**抜粋**
++++++++

図1に示されるように、情報伝達装置10は、ユーザに装着されて供給された振動情報に応じて振動する振動子を含む振動部20と、上記ユーザへ伝達する情報に応じた上記振動情報を生成して上記振動子へ供給する振動情報生成部30と、スマートフォン、各種カメラ、全地球測位システム(GPS)、マイク等の外部機器において取得された情報を入力して情報生成部30へ供給する情報入力部40を備える。
【0017】
ここで、上記振動子としては、例えば、起振及び振動波形の変調や発振停止などにおける応答特性が優れた円盤型振動モータが好適であるが、電気的な制御により起振可能な圧電(ピエゾ)素子などを用いても良い。
【0018】
また、振動情報生成部30は、所定のプログラムを実行することにより、情報入力部40から供給された情報に応じて、ユーザへ伝達する情報に応じた上記振動情報を生成する中央演算処理装置(CPU)により構成される。
【0019】
図2は、
図1に示された情報伝達装置10に係る第1の実施例としてのリストバンド型発振子11の構成を示す斜視図である。
図2に示されるように、本実施例における振動部20は、前腕Aに装着されるリストバンド型発振子11に含まれた円盤型振動モータからなる6個の振動子R1~R3,U1~U3により構成される。
【0020】
ここで、
図3に示されるように、前腕Aの表面において、振動子R1~R3は橈骨B1の外側(撓側)に当たる位置に配置され、振動子U1~U3は尺骨B2の内側(尺側)に当たる位置に配置される。より具体的には、振動子R1~R3,U1~U3は橈側手根伸筋、総指伸筋、及び尺側根伸筋に隔てられた対極的な位置近傍における前腕Aの表皮上に配置される。なお、前腕Aと同様に、筋骨の配置を考慮して上腕にも装着することができる。
【0021】
図4は、
図3に示された振動子R1の構成を示す斜視図である。なお、
図4は振動子R1の構成を示したものであるが、
図3に示された他の振動子R2,R3,U1~U3も振動子R1と同じ構成を有する。

++++++++

**提供情報**

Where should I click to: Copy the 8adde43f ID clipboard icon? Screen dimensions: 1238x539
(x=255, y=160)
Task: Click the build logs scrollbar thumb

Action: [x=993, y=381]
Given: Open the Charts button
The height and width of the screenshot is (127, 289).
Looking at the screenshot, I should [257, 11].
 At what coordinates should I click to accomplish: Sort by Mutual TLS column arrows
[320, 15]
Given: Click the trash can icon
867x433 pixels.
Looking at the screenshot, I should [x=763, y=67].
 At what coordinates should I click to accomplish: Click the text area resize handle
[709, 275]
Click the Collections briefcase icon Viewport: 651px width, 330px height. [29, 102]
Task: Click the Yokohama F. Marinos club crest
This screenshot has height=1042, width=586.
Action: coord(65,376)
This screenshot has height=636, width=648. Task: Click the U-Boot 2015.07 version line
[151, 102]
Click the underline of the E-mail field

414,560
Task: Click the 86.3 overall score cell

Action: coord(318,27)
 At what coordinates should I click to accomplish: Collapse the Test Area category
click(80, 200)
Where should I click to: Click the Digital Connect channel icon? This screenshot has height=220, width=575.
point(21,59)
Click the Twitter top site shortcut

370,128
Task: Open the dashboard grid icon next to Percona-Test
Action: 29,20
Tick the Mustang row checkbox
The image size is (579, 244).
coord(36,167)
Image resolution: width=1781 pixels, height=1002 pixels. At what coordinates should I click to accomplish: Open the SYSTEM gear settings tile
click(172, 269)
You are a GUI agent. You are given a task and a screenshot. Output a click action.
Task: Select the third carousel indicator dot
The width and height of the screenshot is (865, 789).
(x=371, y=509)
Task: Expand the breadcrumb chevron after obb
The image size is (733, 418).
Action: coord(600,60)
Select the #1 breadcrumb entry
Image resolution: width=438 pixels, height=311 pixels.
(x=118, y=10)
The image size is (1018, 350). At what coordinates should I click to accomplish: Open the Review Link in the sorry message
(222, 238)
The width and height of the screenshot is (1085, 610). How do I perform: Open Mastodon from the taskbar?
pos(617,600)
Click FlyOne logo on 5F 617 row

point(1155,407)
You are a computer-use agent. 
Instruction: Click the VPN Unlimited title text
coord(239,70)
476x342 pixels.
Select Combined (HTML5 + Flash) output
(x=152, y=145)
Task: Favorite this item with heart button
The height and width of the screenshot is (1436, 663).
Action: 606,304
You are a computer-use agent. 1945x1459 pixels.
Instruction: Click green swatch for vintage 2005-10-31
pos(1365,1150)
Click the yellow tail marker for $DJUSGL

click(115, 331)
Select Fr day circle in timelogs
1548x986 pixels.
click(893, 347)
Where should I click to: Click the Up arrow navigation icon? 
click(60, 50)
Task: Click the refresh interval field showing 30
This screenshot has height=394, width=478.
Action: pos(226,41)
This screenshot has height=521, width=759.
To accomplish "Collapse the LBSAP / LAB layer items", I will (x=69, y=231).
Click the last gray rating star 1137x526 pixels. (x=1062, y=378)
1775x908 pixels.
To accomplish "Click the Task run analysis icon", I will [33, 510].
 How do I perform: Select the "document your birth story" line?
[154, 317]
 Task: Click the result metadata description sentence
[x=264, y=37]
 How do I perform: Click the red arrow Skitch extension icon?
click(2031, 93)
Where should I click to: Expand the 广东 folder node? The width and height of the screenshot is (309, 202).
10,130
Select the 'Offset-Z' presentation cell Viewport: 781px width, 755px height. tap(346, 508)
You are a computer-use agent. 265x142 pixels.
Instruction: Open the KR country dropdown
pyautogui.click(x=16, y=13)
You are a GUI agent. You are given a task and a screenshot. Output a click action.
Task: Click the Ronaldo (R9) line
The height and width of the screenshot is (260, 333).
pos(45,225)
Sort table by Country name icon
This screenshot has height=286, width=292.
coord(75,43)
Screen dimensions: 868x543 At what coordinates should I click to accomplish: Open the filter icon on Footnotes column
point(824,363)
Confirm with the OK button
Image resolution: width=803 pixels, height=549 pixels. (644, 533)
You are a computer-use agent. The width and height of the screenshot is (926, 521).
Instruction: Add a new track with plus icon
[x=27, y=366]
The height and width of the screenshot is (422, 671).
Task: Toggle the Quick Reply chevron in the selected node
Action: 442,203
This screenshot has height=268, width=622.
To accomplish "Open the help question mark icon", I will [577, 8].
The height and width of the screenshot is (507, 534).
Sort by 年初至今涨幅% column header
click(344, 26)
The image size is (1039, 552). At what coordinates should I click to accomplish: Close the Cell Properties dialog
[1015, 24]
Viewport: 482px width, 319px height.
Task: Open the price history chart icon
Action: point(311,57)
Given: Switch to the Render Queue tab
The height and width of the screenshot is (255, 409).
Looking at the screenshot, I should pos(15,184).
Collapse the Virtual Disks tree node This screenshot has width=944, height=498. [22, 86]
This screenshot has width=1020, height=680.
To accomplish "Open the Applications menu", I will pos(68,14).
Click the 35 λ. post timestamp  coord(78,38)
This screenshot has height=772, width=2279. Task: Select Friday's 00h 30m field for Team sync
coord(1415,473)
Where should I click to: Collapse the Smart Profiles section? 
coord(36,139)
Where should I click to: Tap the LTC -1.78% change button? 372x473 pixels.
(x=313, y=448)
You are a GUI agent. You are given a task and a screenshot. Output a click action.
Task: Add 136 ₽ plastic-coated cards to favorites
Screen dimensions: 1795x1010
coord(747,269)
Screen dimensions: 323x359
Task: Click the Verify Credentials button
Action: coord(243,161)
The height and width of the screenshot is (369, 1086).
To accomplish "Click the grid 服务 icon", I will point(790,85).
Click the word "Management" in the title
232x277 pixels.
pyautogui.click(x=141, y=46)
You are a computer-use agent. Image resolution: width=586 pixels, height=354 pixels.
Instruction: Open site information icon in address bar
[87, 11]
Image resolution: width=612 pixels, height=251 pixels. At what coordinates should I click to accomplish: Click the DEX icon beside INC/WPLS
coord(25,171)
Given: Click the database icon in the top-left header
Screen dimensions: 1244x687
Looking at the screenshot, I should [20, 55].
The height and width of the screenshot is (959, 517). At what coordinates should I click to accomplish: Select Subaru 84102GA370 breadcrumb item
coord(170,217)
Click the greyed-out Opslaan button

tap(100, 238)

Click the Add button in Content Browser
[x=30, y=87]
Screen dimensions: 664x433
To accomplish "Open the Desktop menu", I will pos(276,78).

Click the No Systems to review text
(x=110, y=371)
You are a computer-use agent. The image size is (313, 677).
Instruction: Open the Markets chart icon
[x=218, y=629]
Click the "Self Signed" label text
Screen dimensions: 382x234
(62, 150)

++++++++

**演習課題**
1. 情報伝達装置についての抜粋から、「図1に示されるように、情報伝」を含む語句から書き写し始め、「ド型発振子11の構成を示す斜視図である。」のところで書き写しを終えてください。
2. 情報伝達装置についての抜粋によると、振動子として円盤型振動モータが好適とされるのはなぜですか。1〜3文で説明してください。
3. 情報伝達装置についての抜粋を、最後に示された文の後から書き継いでください。

**各課題の解答**
1.
図1に示されるように、情報伝達装置10は、ユーザに装着されて供給された振動情報に応じて振動する振動子を含む振動部20と、上記ユーザへ伝達する情報に応じた上記振動情報を生成して上記振動子へ供給する振動情報生成部30と、スマートフォン、各種カメラ、全地球測位システム(GPS)、マイク等の外部機器において取得された情報を入力して情報生成部30へ供給する情報入力部40を備える。
【0017】
ここで、上記振動子としては、例えば、起振及び振動波形の変調や発振停止などにおける応答特性が優れた円盤型振動モータが好適であるが、電気的な制御により起振可能な圧電(ピエゾ)素子などを用いても良い。
【0018】
また、振動情報生成部30は、所定のプログラムを実行することにより、情報入力部40から供給された情報に応じて、ユーザへ伝達する情報に応じた上記振動情報を生成する中央演算処理装置(CPU)により構成される。
【0019】
図2は、
図1に示された情報伝達装置10に係る第1の実施例としてのリストバンド型発振子11の構成を示す斜視図である。

2. 円盤型振動モータは、起振、振動波形の変調、発振停止などにおける応答特性が優れているためです。

3.
【0022】
図4に示されるように、円盤型振動モータ6を内蔵して上記表面と半球面上の狭小部位で当接することにより局所的に振動を伝える振動子ホルダHと、振動子ホルダHを包含する防振部材7により構成される。ここで、例えば、振動子ホルダHは導振性を持った金属、硝子、樹脂や合成樹脂、植物性樹脂、木材などにより形成され、防振部材は振動を吸収する樹脂や合成樹脂系のゴムなどにより形成される。
【0023】
また、上記ゴムの替わりに、振動エネルギーを吸収、若しくは消耗させるよう、例えば、適したバネ定数を有する他の材料を使用したり、振動子6を傾斜配置させ、若しくは振動子6とユーザの間に溝加工した部材を介在させたりしても良い。
【0024】
このような構成を有する振動子R1~R3,U1~U3によれば、上記狭小部位から振動波を限定的に波及させ、橈骨B1と尺骨B2は振動波を遮断する効果を奏するため、上記振動波が特定領域以外へ拡散することを減じて、振動子R1~R3,U1~U3による振動相互の識別性が高められるが、一方で振動情報生成部30が振動子R1~R3,U1~U3の発振強度を高めることによって上記振動波が拡散される。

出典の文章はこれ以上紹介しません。